It is at this point in the book that a fascinating set of what-ifs are implied by the author:
· What if there had been better early cooperation between the auto industry and unions?
· What if the industrialists like Ford had established enduring local institutions?
· What if the housing and overcrowding issues had been dealt with differently?
· What if Detroiters had had local representation (i.e., wards or districts) that could have represented the wishes of diverse residents and forestalled or diffused tensions?
· What if Detroit had become a defense contracting center that could’ve led post- World War II growth?
Unfortunately, Detroit’s leaders did not appear to be asking themselves these questions at the time.
Martelle then argues that Detroit’s path after 1950 is one of social and economic decline. Detroit becomes the epicenter of a Supreme Court legal battle on housing racial covenants; efforts by white residents to violently intimidate blacks from moving into all-white neighborhoods become commonplace. White flight has its start in Detroit well before it does in other major cities. The Auto Big Three (Ford, General Motors and Chrysler) decide to control more of the manufacturing process themselves and put the squeeze on auto parts suppliers. They begin to shift manufacturing jobs first to the suburbs, then to the South, then out of the country. Finally, the riot of 1967 begins to solidify the image of Detroit as being out of control.
The author is clear about the challenges that face Detroit today. Racial animosity and mistrust, usually couched in city vs. suburbs terms, is at a level virtually unmatched in the nation. Coleman Young, Detroit’s first black mayor, is often viewed as the wedge that widened the divide between white and black in Detroit. However, Martelle portrays him as someone who wanted Detroiters to directly confront its racial legacy, but was still nurturing the resentments of his segregated upbringing. Meanwhile, he paints many whites as believing that past indignities experienced by blacks are indeed past, and are resentful of the management of the city after they left it. But who can manage a city when jobs and middle class residents flee?

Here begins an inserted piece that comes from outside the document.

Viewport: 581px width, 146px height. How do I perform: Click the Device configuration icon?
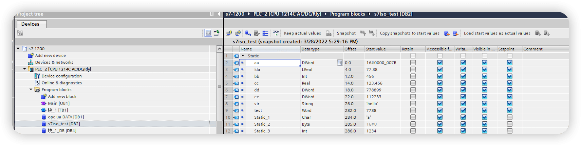tap(37, 76)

I read the epilogue again after reading the rest of the book. The second time around it read like a lament, a cry of sorrow and anguish for the city that gave us not only the automobile, but the idea of a stable middle class. Martelle clearly demonstrates that Detroit was uniquely impacted by national and global trends and policies, and that any city established in the same fashion would have suffered the same fate. Sadly, however, he says that the nation has left Detroit behind, and wonders if the nation will ever repay the debt it owes to the Motor City.